EXERCISE INSTRUCTIONS: What is needed here is an exact transcription of all the entries.
#### DATA SUPPLIED
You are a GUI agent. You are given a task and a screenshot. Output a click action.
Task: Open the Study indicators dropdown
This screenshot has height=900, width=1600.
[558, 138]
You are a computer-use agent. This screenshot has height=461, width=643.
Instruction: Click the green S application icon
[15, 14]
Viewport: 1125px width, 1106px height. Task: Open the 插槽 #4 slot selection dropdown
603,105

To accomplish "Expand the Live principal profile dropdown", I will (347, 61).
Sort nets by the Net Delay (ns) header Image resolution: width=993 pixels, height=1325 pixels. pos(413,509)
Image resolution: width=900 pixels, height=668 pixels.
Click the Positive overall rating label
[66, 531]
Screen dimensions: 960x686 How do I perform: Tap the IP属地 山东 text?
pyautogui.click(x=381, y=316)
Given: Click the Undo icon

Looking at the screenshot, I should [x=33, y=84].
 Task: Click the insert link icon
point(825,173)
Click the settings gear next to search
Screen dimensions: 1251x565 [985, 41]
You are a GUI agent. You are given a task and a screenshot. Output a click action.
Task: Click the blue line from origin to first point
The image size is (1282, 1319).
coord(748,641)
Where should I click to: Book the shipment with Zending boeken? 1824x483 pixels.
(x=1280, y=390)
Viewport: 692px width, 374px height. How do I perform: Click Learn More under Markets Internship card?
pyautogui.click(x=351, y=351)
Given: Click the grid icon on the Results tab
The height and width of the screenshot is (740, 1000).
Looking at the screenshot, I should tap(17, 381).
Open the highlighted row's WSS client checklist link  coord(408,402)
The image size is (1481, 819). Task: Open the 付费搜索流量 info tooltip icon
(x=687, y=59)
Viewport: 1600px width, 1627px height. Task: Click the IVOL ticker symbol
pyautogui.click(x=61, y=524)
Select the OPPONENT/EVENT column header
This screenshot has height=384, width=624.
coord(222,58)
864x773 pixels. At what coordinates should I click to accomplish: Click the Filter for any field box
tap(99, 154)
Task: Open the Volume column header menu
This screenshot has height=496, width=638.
########
EXERCISE SOLUTION:
You are a GUI agent. You are given a task and a screenshot. Output a click action.
Task: Open the Study indicators dropdown
This screenshot has height=900, width=1600.
[558, 138]
You are a computer-use agent. This screenshot has height=461, width=643.
Instruction: Click the green S application icon
[15, 14]
Viewport: 1125px width, 1106px height. Task: Open the 插槽 #4 slot selection dropdown
603,105

To accomplish "Expand the Live principal profile dropdown", I will (347, 61).
Sort nets by the Net Delay (ns) header Image resolution: width=993 pixels, height=1325 pixels. pos(413,509)
Image resolution: width=900 pixels, height=668 pixels.
Click the Positive overall rating label
[66, 531]
Screen dimensions: 960x686 How do I perform: Tap the IP属地 山东 text?
pyautogui.click(x=381, y=316)
Given: Click the Undo icon

Looking at the screenshot, I should [x=33, y=84].
 Task: Click the insert link icon
point(825,173)
Click the settings gear next to search
Screen dimensions: 1251x565 [985, 41]
You are a GUI agent. You are given a task and a screenshot. Output a click action.
Task: Click the blue line from origin to first point
The image size is (1282, 1319).
coord(748,641)
Where should I click to: Book the shipment with Zending boeken? 1824x483 pixels.
(x=1280, y=390)
Viewport: 692px width, 374px height. How do I perform: Click Learn More under Markets Internship card?
pyautogui.click(x=351, y=351)
Given: Click the grid icon on the Results tab
The height and width of the screenshot is (740, 1000).
Looking at the screenshot, I should tap(17, 381).
Open the highlighted row's WSS client checklist link  coord(408,402)
The image size is (1481, 819). Task: Open the 付费搜索流量 info tooltip icon
(x=687, y=59)
Viewport: 1600px width, 1627px height. Task: Click the IVOL ticker symbol
pyautogui.click(x=61, y=524)
Select the OPPONENT/EVENT column header
This screenshot has height=384, width=624.
coord(222,58)
864x773 pixels. At what coordinates should I click to accomplish: Click the Filter for any field box
tap(99, 154)
Task: Open the Volume column header menu
This screenshot has height=496, width=638.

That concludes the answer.